◆ **REQUIREMENT A**:
According to the review of Legend, what do the Republic's "Trials" determine?
◆ **REQUIREMENT B**:
Write a continuation of the review of Legend that picks up after its final sentence.

◆ **PROVIDED PASSAGE**:
- - -
YA Dystopian Future? You’re Kidding!
Author: Marie Lu
It’s hard to believe, but I burned myself out a little bit on the YA dystopian future novel. Not that I don’t still adore the genre, but I had to give myself a full week break in the middle of Legend to cleanse my palate of teens saving the blighted world. And I’m glad I took that break – it allowed me to come back and enjoy the end of the novel properly, which is nice, since it’s pretty good.
The first book in a trilogy (aren’t they all), Legend is told from the POV of two 15-year-old citizens of what used to be the United States. Now it’s the Republic and the Colonies – and they are at war. Our first main character is Day, a young, smart and nimble law breaker who enjoys messing with the Republic’s draconian rules and schemes. He comes from the poor part of LA, which is most of it, where Republic soldiers do as they please, people scrape by on next to nothing and plagues pop up with startling regularity.
Then we have June, who lives on the other side of the tracks. She and her brother Matias (their parents died) live in one of the rich sectors with other members of the republics military elite. June is the only person to have ever gotten a perfect score on the Republic’s “Trials”, which determine where young people will spend their adulthood. She is a prodigy and treated accordingly. Day and June’s worlds collide as he goes on a desperate mission to obtain plague medicine for his ill brother. Neither will be the same after the events set in motion on that ill-fated evening.
- - -
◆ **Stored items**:

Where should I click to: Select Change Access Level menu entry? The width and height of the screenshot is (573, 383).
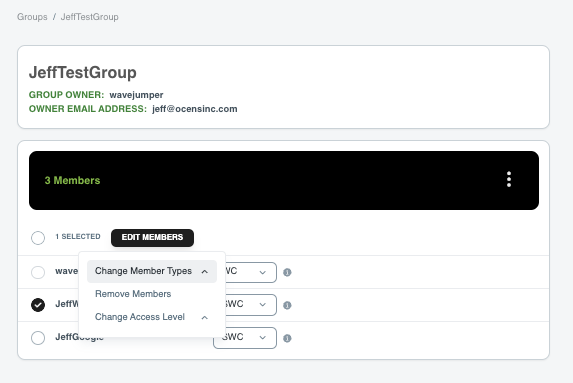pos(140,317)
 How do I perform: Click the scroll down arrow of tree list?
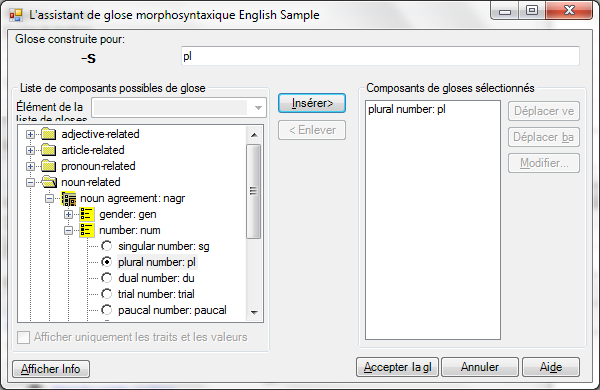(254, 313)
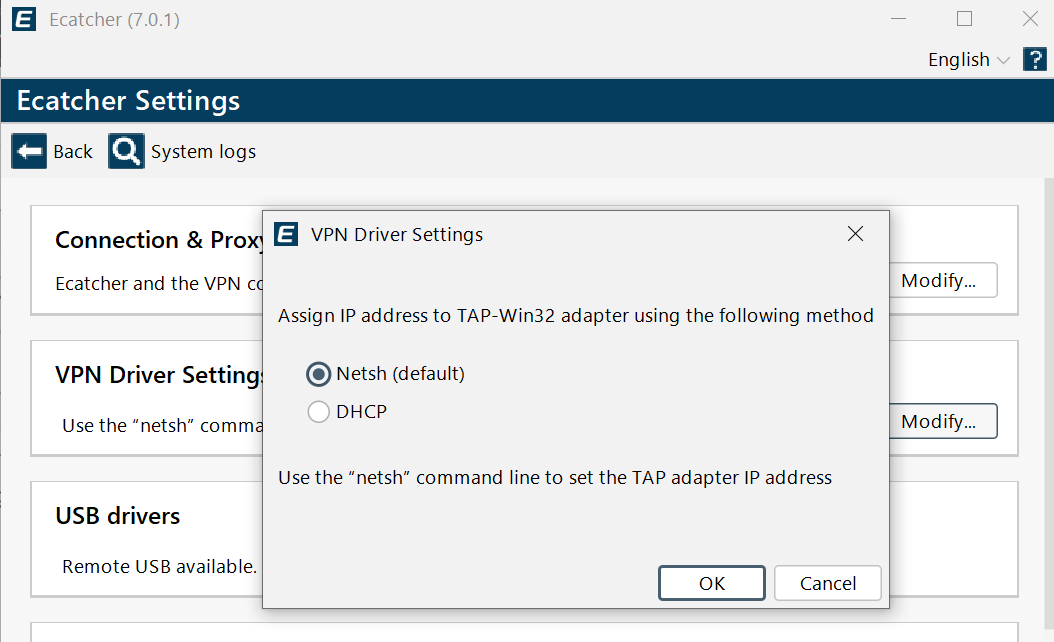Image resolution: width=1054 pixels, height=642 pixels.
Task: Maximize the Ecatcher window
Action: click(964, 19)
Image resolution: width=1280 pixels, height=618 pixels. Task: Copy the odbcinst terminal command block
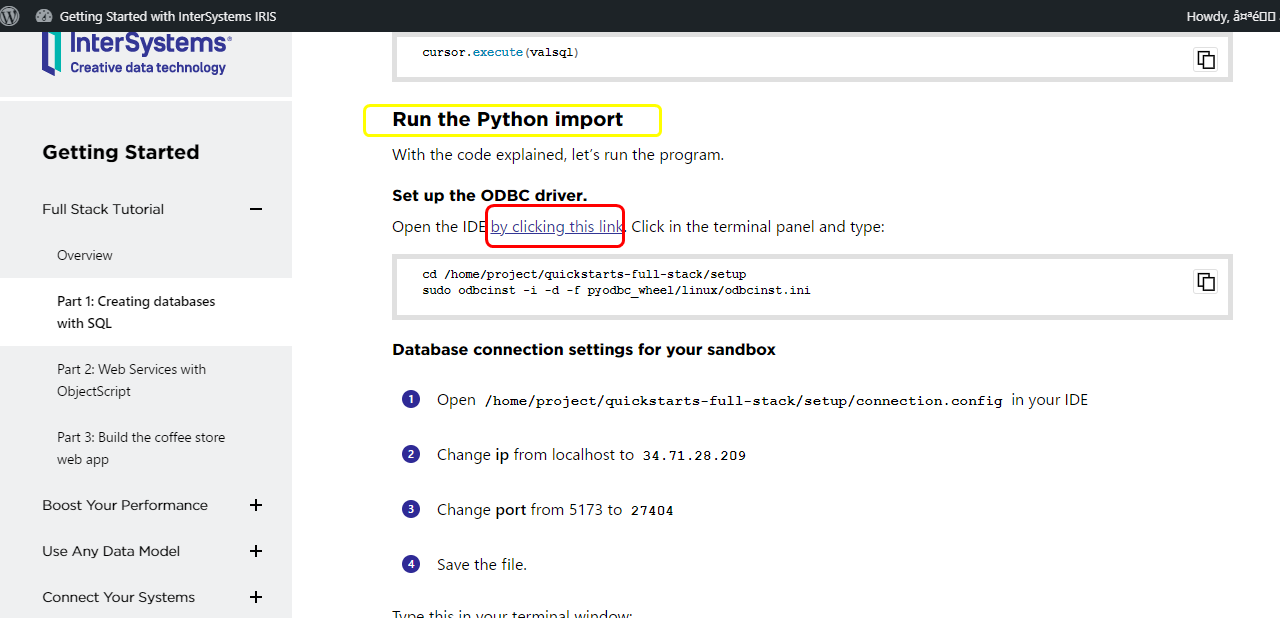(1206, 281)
- - -
◆ **ANSWER BOX A**:
Where young people will spend their adulthood.

◆ **ANSWER BOX B**:
Now, I know what you, as an adult reader, are thinking. Because I was thinking it, too. How many books do we really need that set up two teenagers to be the smartest, bravest, strongest saviors a bleak future world has ever seen? Apparently the answer is that we need infinite numbers of such books. They’re just that hot right now. What drew me back into Legend after my YA OD was not the characters (though Day is interesting) or the basic plot (it’s just like all the others) but the world building. Like Veronica Roth and Suzanne Collins before her, author Lu creates a future that is, for all its clichéd bleakness, eerily possible. We don’t yet know what happened to the United States, but the condition of the landscape and city suggest that global climate change had something to do with it. I’m willing to put up with the juvenile romance and perfectly perfect characters to find out the details of what happened to this world.
I don’t think Legend is as strongly written or plotted as either the Divergent (aside from the final installment) series or the Hunger Games series, but it does have its strengths. I won’t be rushing out to buy book #2, but should it happen to cross my path I’ll certainly read it to find out more about the rebel Colonies and the disasters that surely led to sure dire circumstances. I do fear that the characters are not interesting enough to hold up the story, so only give Legend 3 stars out of 5. But I definitely recommend it to avid readers of the genre.